Let me explain to you what am I thinking with an example: Imagine we have 100 points and we embed them in a two dimensional space. (One can imagine a 10 by 10 square with one point equally in each little square) If we increase the dimensionality of the space from two to three, how many points can we put in that space? (Again one can imagine a 10 by 10 by 10 cube with each point in a 1 * 1 * 1 cube)
The answer is intuitively 1000. So lets wrap it up with a mathematical formula:
If we want to maintain the density in our embedding space, the below fraction must be a constant value.
log(# of points)
----------------------- = constant (Which we set it according our belief over the usage of that embedding)
(# of dimensions)
If this constant value is a large number, it means we have a dense embedding space and embedded entities are densely close to each other. It helps when we know we have many categories that are similar to each other and we want our algorithms to embed them in similar positions. (So we allow such high density)
If this constant value is a small number, it means our embedding space is quite sparse and entities are more likely to be away from each other. It can help when we know most of the categories are semantically different and we want to allow our algorithms to embed them quite dis-similarly. (So we let the density be low)
I come to this conclusion that the formula mentioned above:
or more generally
a * n_cat ** b
is not the best decision.
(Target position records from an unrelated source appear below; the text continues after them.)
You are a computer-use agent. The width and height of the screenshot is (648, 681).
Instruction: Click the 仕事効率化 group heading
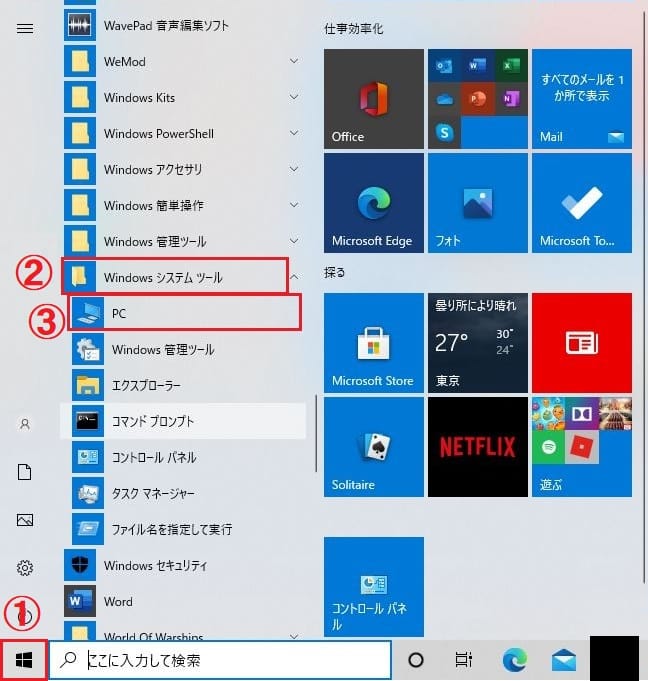[x=353, y=29]
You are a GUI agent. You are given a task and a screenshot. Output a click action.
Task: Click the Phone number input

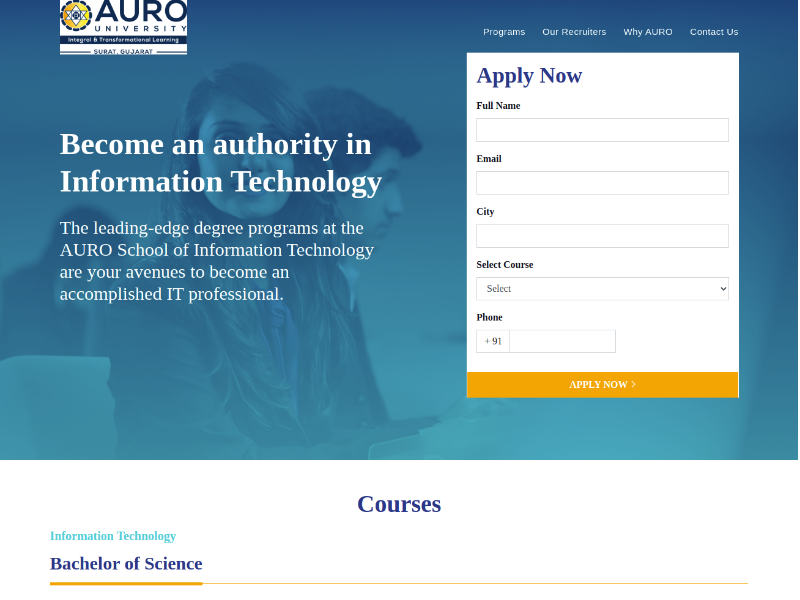pos(562,341)
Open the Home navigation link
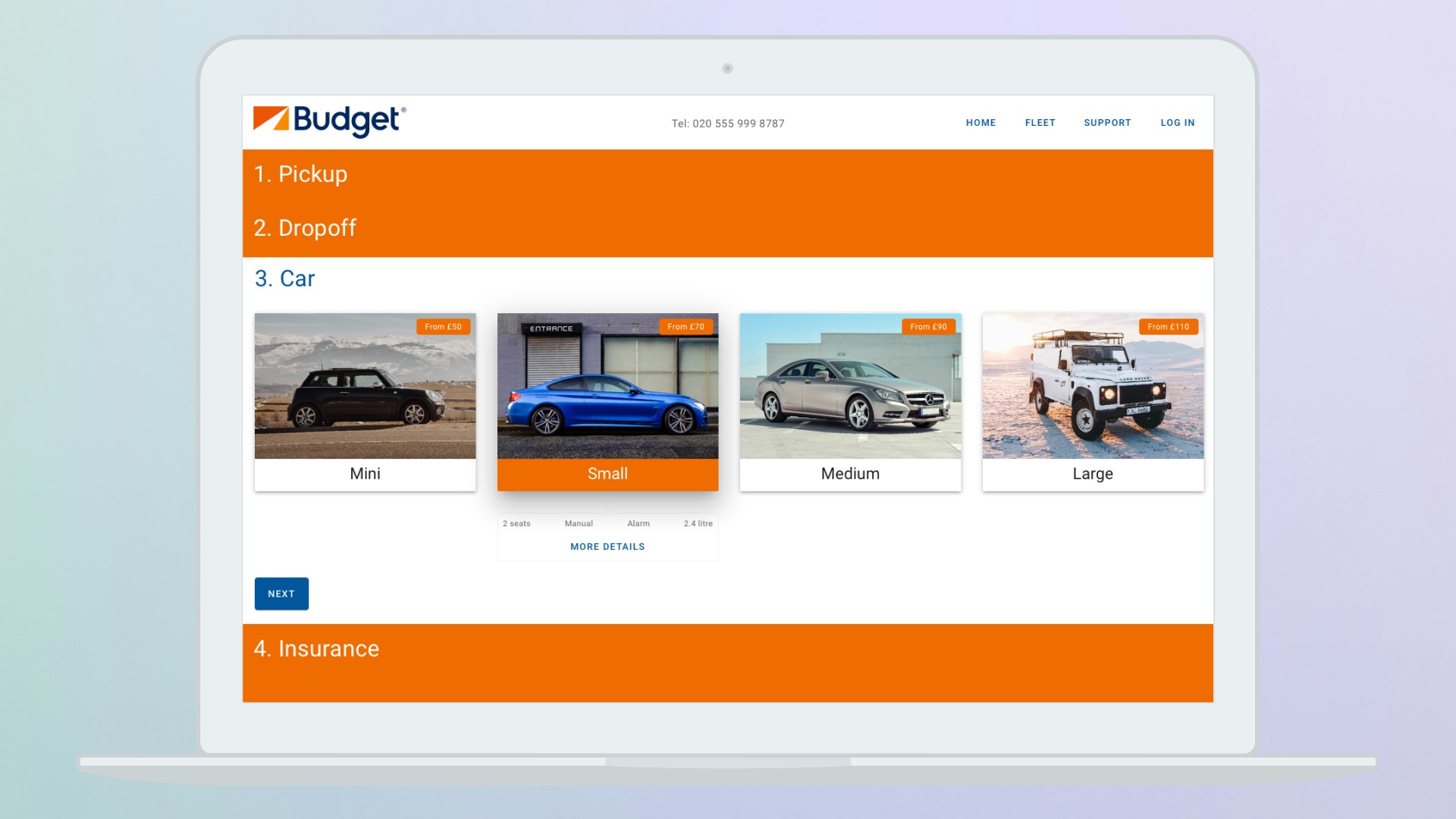1456x819 pixels. tap(981, 123)
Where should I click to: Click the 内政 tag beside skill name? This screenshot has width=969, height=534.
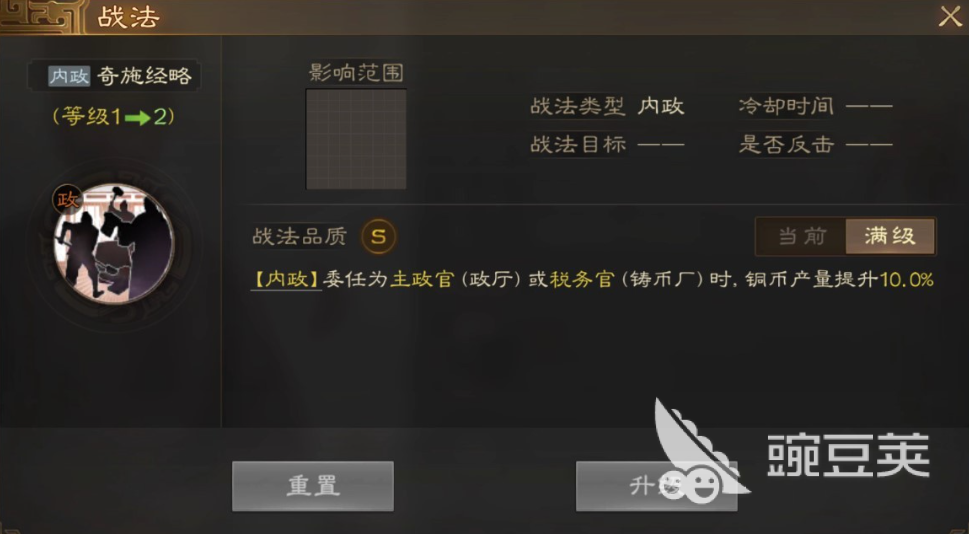pos(69,76)
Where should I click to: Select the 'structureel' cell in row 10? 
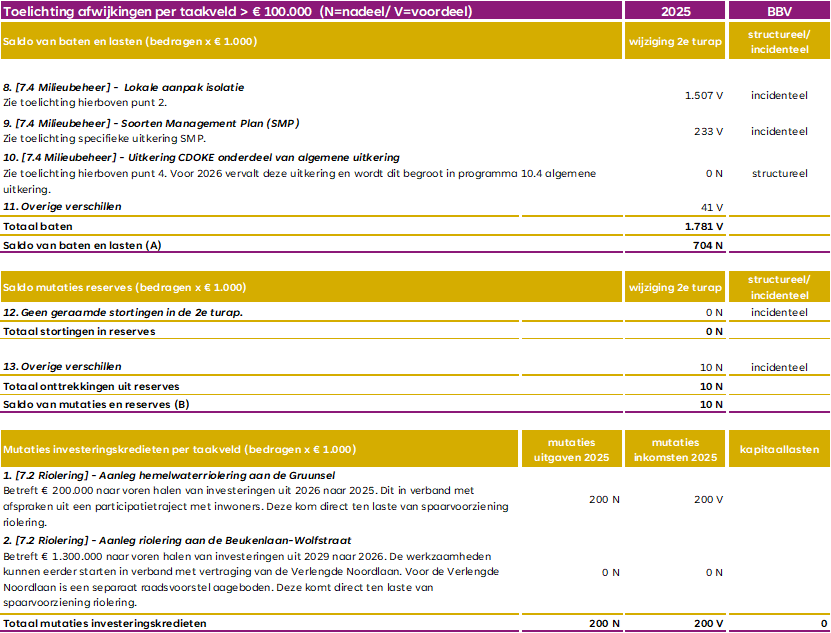pos(779,173)
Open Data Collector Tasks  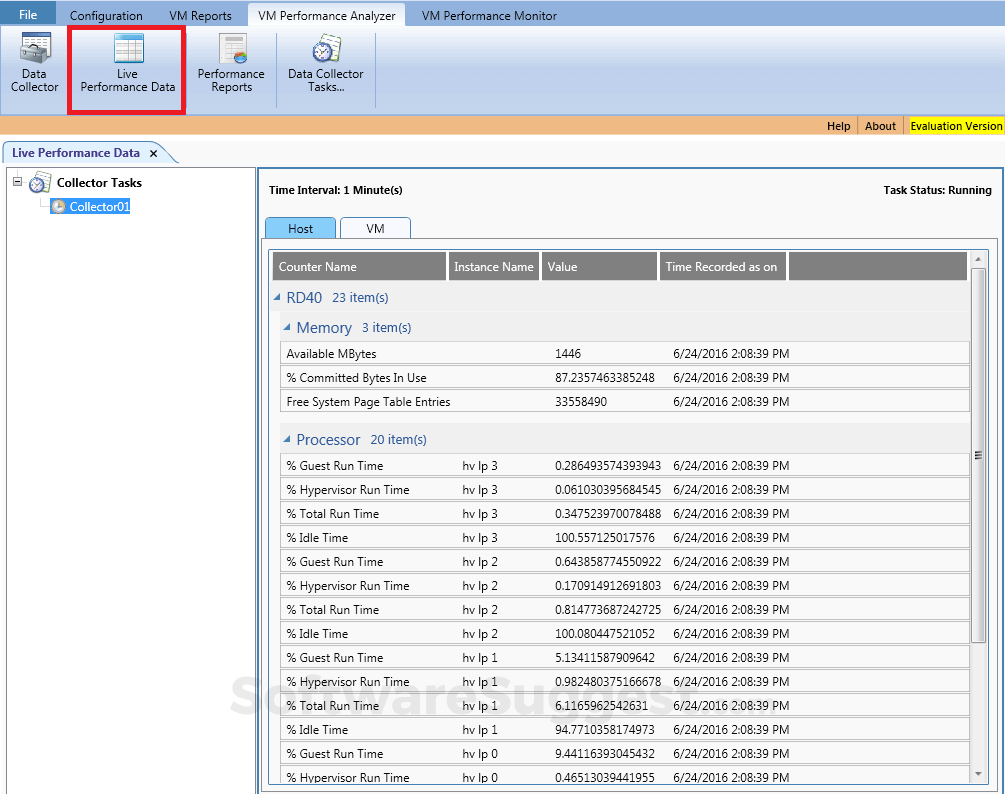coord(325,65)
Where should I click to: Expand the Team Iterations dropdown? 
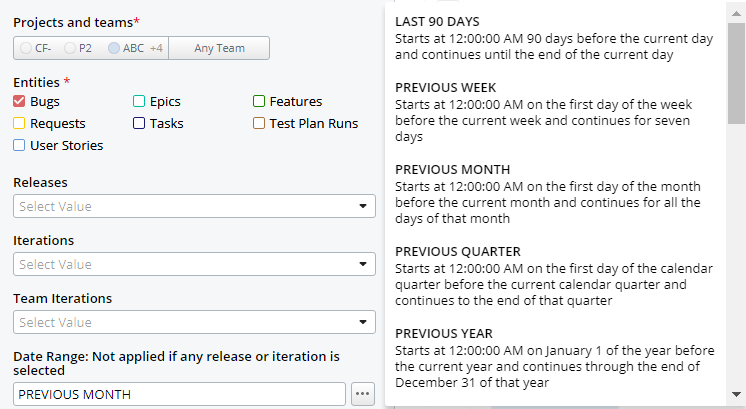coord(194,322)
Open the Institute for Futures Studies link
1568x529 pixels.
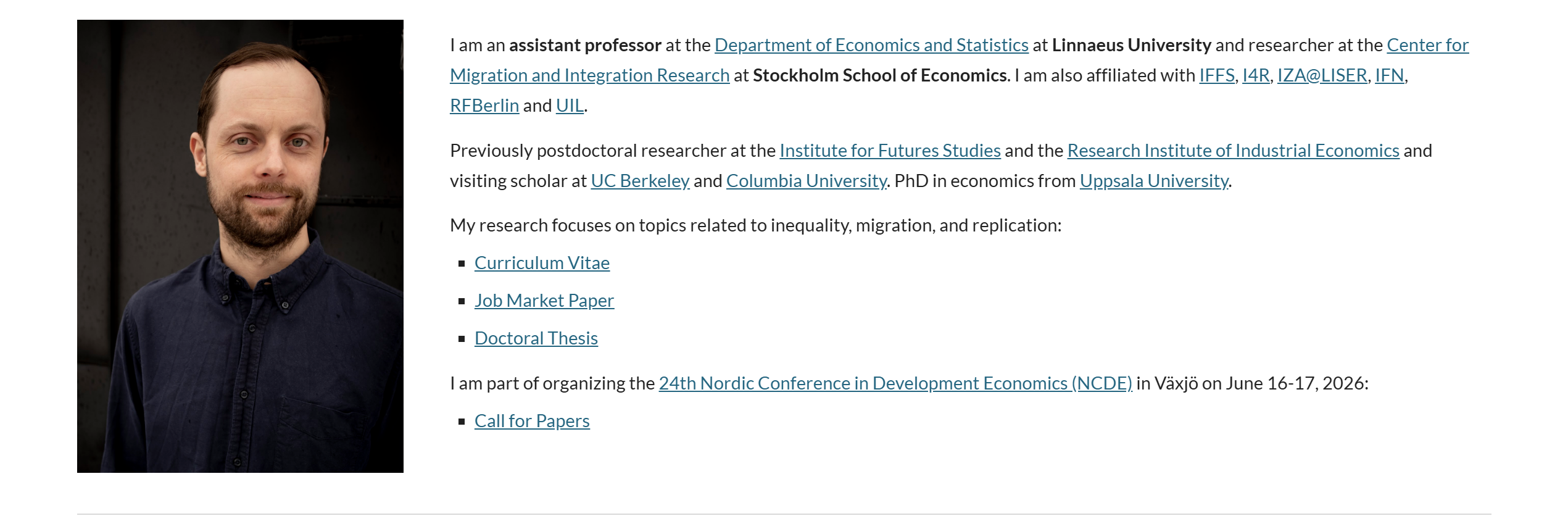click(889, 151)
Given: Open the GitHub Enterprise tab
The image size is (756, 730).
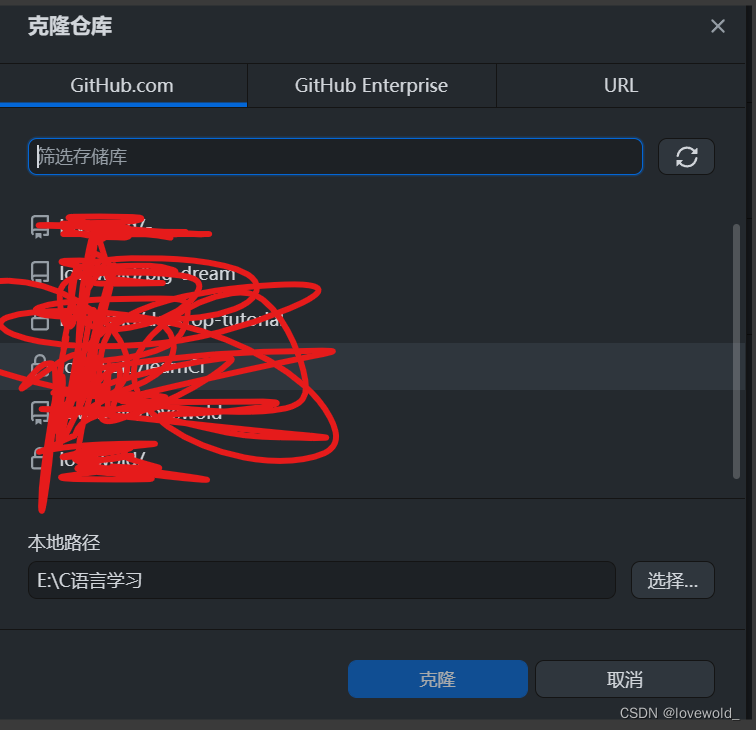Looking at the screenshot, I should [x=372, y=86].
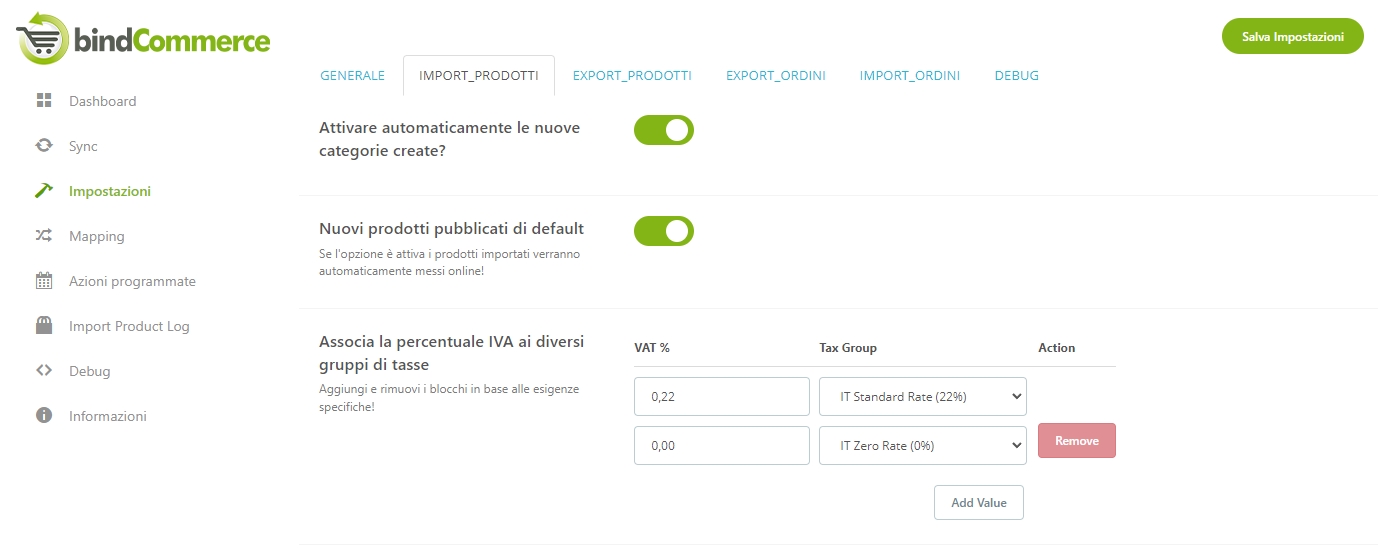Click the Mapping shuffle icon
This screenshot has height=551, width=1378.
tap(43, 236)
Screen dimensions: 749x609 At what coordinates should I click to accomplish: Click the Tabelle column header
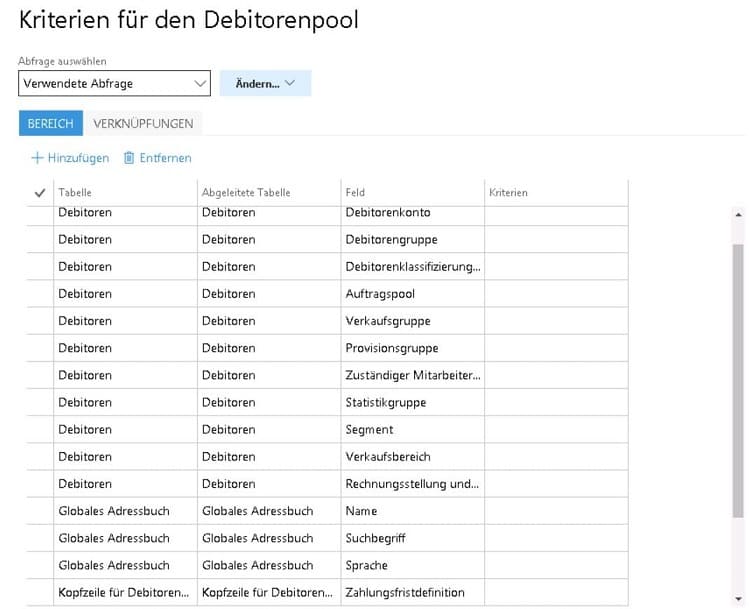[x=75, y=193]
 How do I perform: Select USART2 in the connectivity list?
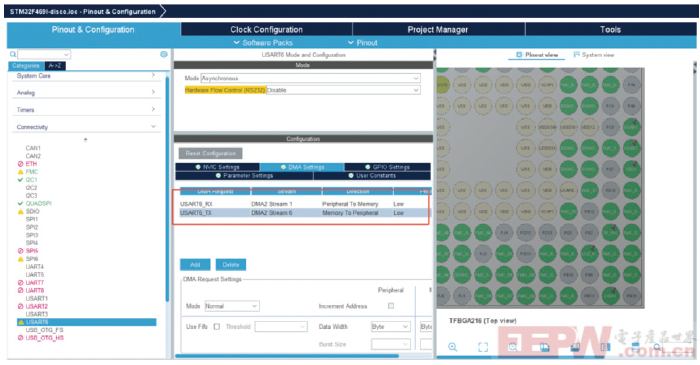pos(37,307)
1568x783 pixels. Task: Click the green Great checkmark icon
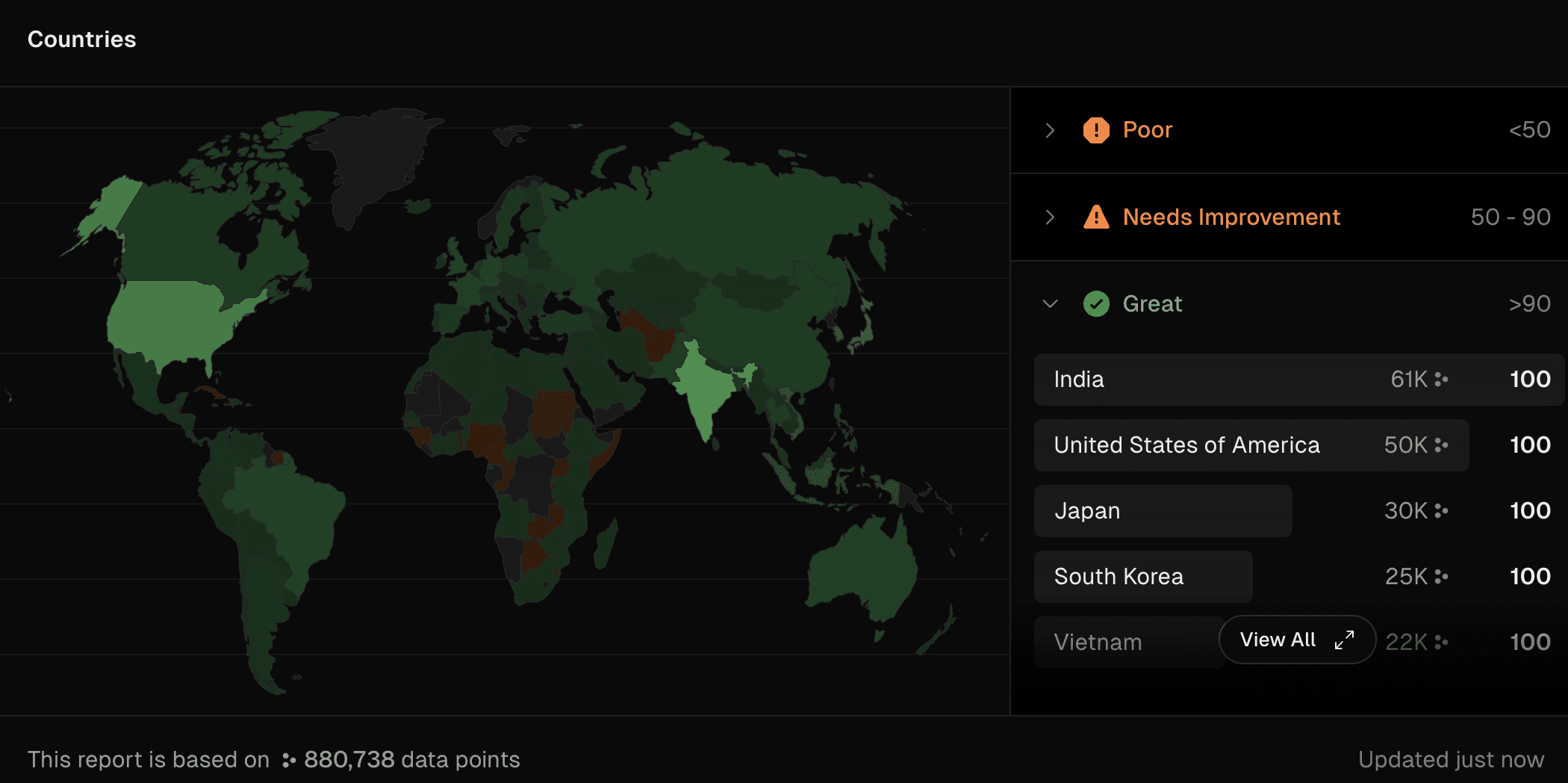point(1095,304)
Instead, we must use:
a * log(n_cat)
and i think having only one hyper-parameter to tune is another advantage.
But why nobody was concerned about the above formula and all the discussions was about the constant values used in it?
My answer to that question is simple: Because two formulas are quite similar when we plot them and look at the shapes. (Except the beginning of the log which won’t be used since n_cat is never less than 2)
All i discussed here is my personal opinion and I’ll be happy to hear your (@muellerzr, @ste) idea about it.
That’s because Jeremy did his own (many) investigations and experiments on the Rossmann dataset and found that it worked better. For your experiments, attempt to do so on the Rossmann dataset (as we have a baseline).
(Also if you have more questions, ping me on it I’ve spoken to Jeremy on this topic)
Thanks for your fast response @muellerzr !
I read the data description of that dataset. As far as I understood, this is a single dataset with few categorical fields. So one can’t simply extend the conclusions about size of embedding vectors from this single dataset to an overall rule [of thumb].
Also i should mention again that two functions are quite similar if you plot them (I did it). So if Jeremy found best embedding sizes about this dataset (which is just a dozen of points), we can fit both functions to those points and then evaluate both of them according to similarity of their outputs to the best values. But this comparison may not be enough for us to decide a general rule to pick embedding sizes in all problems and all datasets.
A better experiment will be evaluating both ideas on a dataset with many categorical fields (which all of them need to be embedded) and CTR prediction datasets (Criteo, Avazu, etc.) are quite suitable for this comparison.
I also will be delighted if you share the experiment results on the Rassmann dataset.
You should use the feature engineered one we use in the course. This will provide yourself baselines as well all the feature engineered columns turn into categorical, leaving us with ~29 categorical variables.
Sorry I’m not in the context of the course. I just wanted to find some article or website to cite in my thesis and I ended up here. But 29 is still a small number compared with CTR prediction datasets.
I was thinking about a global rule for embedding size.